Annual Development Programme (ADP) implementation faced a hiccup in the first month of the current fiscal year mainly thanks to fresh spell of corona crisis in the country that had an adverse impact on aided projects.
The development budget execution slowed down to 1.14 percent in the month of July of FY22, which was 1.52 percent in the first month of FY21, latest implementation monitoring and evaluation division (IMED) data showed.
ADP spending from local resource allocation rose to 1.61 percent with Tk 22.11 billion total expenditure in this segment compared to 1.18 percent or Tk 15.84 billion local resource utilisation in July 2020.
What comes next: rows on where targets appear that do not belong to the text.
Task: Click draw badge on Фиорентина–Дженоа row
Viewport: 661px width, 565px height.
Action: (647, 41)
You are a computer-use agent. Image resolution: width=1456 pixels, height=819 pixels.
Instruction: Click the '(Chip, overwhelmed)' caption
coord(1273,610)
Project assistance utilisation rate, on the other hand, slumped to only 0.52 percent or Tk 4.59 billion, much down from 2.05 percent or Tk 14.45 billion spending from foreign resources allocation during the same period a year earlier.
IMED officials say aided project implementation suffered a lot during the pandemic and the slowing trend still continues as many foreign project experts and workers could not join the project sites due to corona restrictions in their home countries.
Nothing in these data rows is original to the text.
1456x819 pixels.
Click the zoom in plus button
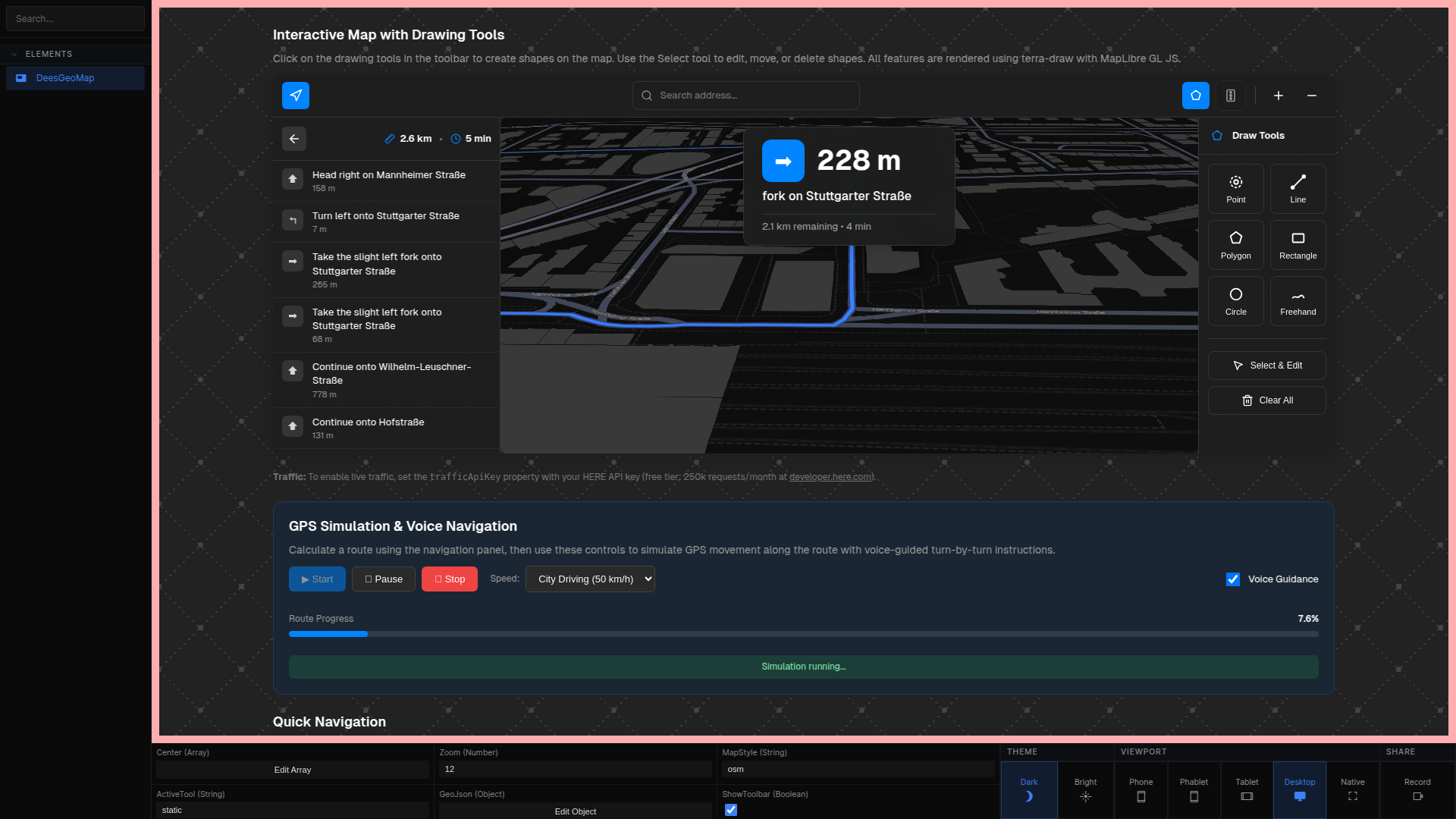[x=1279, y=96]
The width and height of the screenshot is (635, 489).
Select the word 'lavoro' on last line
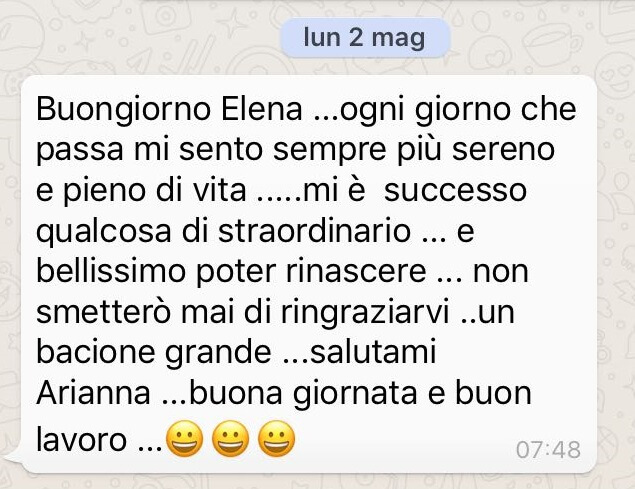(81, 439)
Autonomous public corporations also show very poor ADP performance in the first month, registering only 0.20 percent implementation performance with Tk 220 million spending this fiscal so far. A year earlier, their ADP performance was 2.38 percent or Tk 2.25 billion. 14 ADP implementing agencies could not spend a single penny in the first month whereas a large number of agencies managed to spend nominal amounts, suggest IMED data. Top 15 large ministries or division that fetched nearly 84 percent ADP money managed to post an average 1.20 percent ADP performance during the first month of FY22.
Of them, bridges division was the best performer that managed to spend 4.01 percent allocation, while local government division, which received the highest 14.32 percent allocation in FY22’s ADP, came second with 3.58 percent ADP implementation performance.